August 12, 19381

Author(s) / Origin of Letter
Recipient(s) / Relationship to Author(s) / Destination of Letter
a href="../bios/hugojellinek.html">Hugo Jellinek<
[Brünn, Czechoslovakia]

Gisella/Nadja Jellinek (daughter of HJ)
[Rishon Le Zion, British Mandate Palestine]

Hugo shares his worries about his sixteen year-old daughter, Berta, spending time with Socialist political emigrants. He wishes Berta would identify more strongly as a Jew. Hugo also reports that he is well, but that he is troubled by the stressful upheaval that his parents and siblings, still in Hollabrunn and Vienna, are experiencing.


(View German Transcription)

My dearly beloved child! Brünn, 12th .... 193...

Today, Friday evening, I go to the Temple with Bertuschka.2
The service here is an artistic experience.
Bertuschka, who lately annoys me with her
“Socialism,” as well as
with her way of life, has no understanding for that.
But I explained to her that it is the most important thing
that one shows one's feeling of belonging,
and at least outwardly, show
– by attending temple – a sense of belonging to the nation [of the Jewish people].
And I will not let it go, and under no circumstances concede
to Berta's losing herself when she
often visits the abject mass accomodations of the political emigrants here.
Apart from that, it is not appropriate for a well-brought up young girl;
it also makes no sense, and
a disaster is going to happen only too soon.
You are of a different character and I

[left margin of page 1.]
Dear Bertuschka's hand is already nearly healed and she will write something
to you next week.. Paps Hg. [Hugo]

(View German Transcription)

[next page]

am also convinced that you will appreciate it enough
when “your Pauli” is so faithfully and comradely
attached to you. I send you all the letters from Hollabrunn
and Vienna so that you can get the picture of “Gangstria”
(that is now the name of “Germania”).
I am also deeply moved by the terrible upheavals
that these brave and noble people
have to suffer.3 I wrote to the parents
that they should come here. I will work for them
and do even the heaviest physical work. Otherwise,
I am healthy and doing pretty well. I hope that
I don't have to worry excessively about you,
and when you write next time, it’s enough
if you write to Hollabrunn or
to me here, as I will always send your letters
home to my loved ones or they send them to me.
Next week you will receive a detailed account from your ever faithful Papsi

[left margin of page 2.]
Bertha sends greetings many times and will write to you soon.

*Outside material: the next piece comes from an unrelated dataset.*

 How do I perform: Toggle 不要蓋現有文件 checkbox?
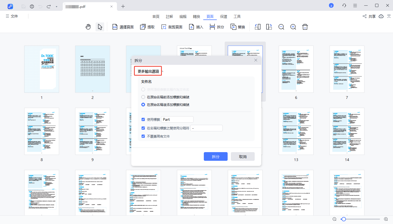point(143,136)
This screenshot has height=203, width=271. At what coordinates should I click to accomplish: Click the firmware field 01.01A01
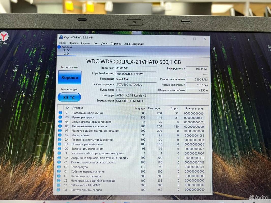coord(136,68)
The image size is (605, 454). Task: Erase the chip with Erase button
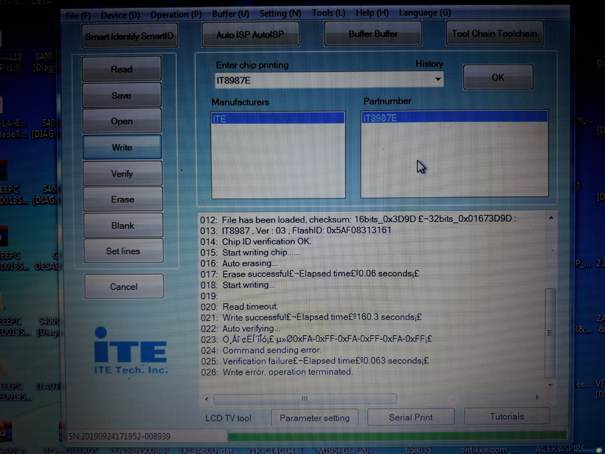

(View German Transcription)


Translated by Laura Jockusch and edited by Barbara Sommerschuh of Sütterlinstube, Hamburg, Germany


1. Although the upper right corner of the paper, in which the last digit of the year appeared, has been torn off, we know that the year is 1938, because: a) Hugo tells Gisella Nadja that she can just “write to Hollabrunn.” The family (consisting at this point of Hugo's parents, as well as his sister, Gisela, and Gisela's husband Poldi) was only in Hollabrunn until mid to late September1938, when they were expelled to Vienna; b) Hugo still thinks his parents should come to Brünn, Cz. He probably would not have advocated their travelling to Czechoslovakia after the Nazi invasion of Cz. of March 1939; c) Hugo only writes about Berta (Bertuschka) and not his younger daughter Anna, who came from Hollabrunn to live in Brünn in October, 1938.
Re: seeing the numeral “12,” but not the illegible month of the date: we surmised, similarly to how we inferred the year from the contents of the letter, that the month had to be August or September. But, after noticing that Hugo wrote in his first sentence that it was Friday evening, the Sütterlinstube editors were able to ascertain that the month was August,(by checking the 1938 calendar website,, which showed that the only month in 1938, in which the 12th of the month fell on a Friday, was August.

2. “Bertuschka” is Hugo's affectionate, Russified nickname for his middle daughter, Berta, b. 1922.

3. Hugo is alluding to the suffering of his parents, his youngest daughter, Anna, all of his five siblings, their spouses and children — totalling 16 people — who were in Vienna or Hollabrunn in August 1938. See this site's “Pre-Anschluss” map (in Maps section) for a visual overview. This “Pre-Anschluss” map is still acurate for August 1938, except for: Hugo and his daughter, Berta, who had escaped from Vienna to Brünn by mid-July, and Gisela Jellinek Schlesinger and her husband, Leopold (Poldi) S., who had been evicted from their apartment in Stockerau in the months following the Anschluss, and were living with Gisela's parents in Hollabrunn, in August 1938.